We can sense the poet’s eagerness, impatience even, in Licence my roving hands and the line that follows, understandable perhaps, after how long the disrobing must have lasted. O, my America, my Newfoundland: I love this line, so clever, with its topical references to the newly-discovered world across the Atlantic; this is what I mean when I write about ‘wit’. And then follow the slightly less original comparisons with mines of precious stones and empires; jewellery is clearly a distraction to him, as we see from the classical reference to Atlanta’s balls. Pleased that she is finally undressed, he points out how much quicker he was in removing his clothes, as if to set the example and reassure her: if he is naked, why should she be afraid to be? The last line says it all.

Does the poem work, as a piece of erotic fantasy? Or is it pornography? Those are not throwaway questions, but serious considerations, and started off lively discussions in some of my classes with sixth-formers. I don’t see it as pornographic because in the end I can see no exploitation of the woman here; nonetheless I’m not totally comfortable that, as in some other of his love lyrics, only the man gets to speak: the woman’s voice is imagined and her consent therefore assumed.

Valentine’s Day poems #4

February 8, 2019

Andrei Voznesensky: First Ice

A girl freezes in a telephone booth.
In her draughty overcoat she hides
A face all smeared
In tears and lipstick.

She breathes on her thin palms.
Her fingers are icy. She wears earrings.

She’ll have to go home alone, alone,
Along the icy street.

First ice. It is the first time.
The first ice of telephone phrases.

Frozen tears glitter on her cheeks —
The first ice of human hurt.

The telephone booth dates this poem just a bit, in the days of ghosting and dumping by text…

Pathetic fallacy goes a long way to making this an effective poem: to be told you are not wanted in the depths of winter feels so much harsher than if it were a sunny summer’s day. It’s another translated poem, and I’ve no idea where I first came across it, although I do know of a different translation, which I don’t find as effective as this one. I first found it many years ago when putting together an anthology of love poetry for a GCSE class, in the days when teachers were allowed to do that sort of thing.

Bald statements, all of them, in this poem, almost dispassionately reported: filmic in the way the picture gradually builds up for the reader. And reinforced by the use of the present tense: it unfolds before us, we are there as it happens: we see the hurt.

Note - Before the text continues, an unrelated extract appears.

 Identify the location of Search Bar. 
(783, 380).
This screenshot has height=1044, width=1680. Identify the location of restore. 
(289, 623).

Images of cold, outside and within: she freezes, in a draughty coat, her fingers icy; the street is icy, too. She weeps, and it’s so cold her tears are frozen tears. Through the bald words shine the feelings: she hides, she must go home alone – note the effect of the repetition.

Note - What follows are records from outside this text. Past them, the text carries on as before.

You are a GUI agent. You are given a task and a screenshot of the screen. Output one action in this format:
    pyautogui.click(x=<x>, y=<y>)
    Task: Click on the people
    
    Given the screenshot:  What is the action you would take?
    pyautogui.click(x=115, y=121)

Relationships end, someone ‘finishes with’ or ‘dumps’ someone: get over it, some may say. But there’s always the shock of the first time this happens, and that is what the poet wants to share with the reader, to have us experience, or re-live. In the fourth stanza, first occurs three times.

Carefully chosen phrases: she wears earrings. Why tell us this, at this particular point? Is it perhaps a slight hint that she has made an effort to look right, prepared herself for going out on a date? The first ice of telephone phrases: the insincerity behind the awkward words used when someone says they no longer want to see you. Telephone phrases is good: there’s the clumsiness of foreign phrasebook language hinted at here.

Feelings come through in that last line, where emotion is verbalised for the first time: human hurt, emphasised through the alliteration, too.

I like the way the poet crams in so much when you slow down enough and think fully through what he’s saying, and I like how cleverly the translator has given us it in English.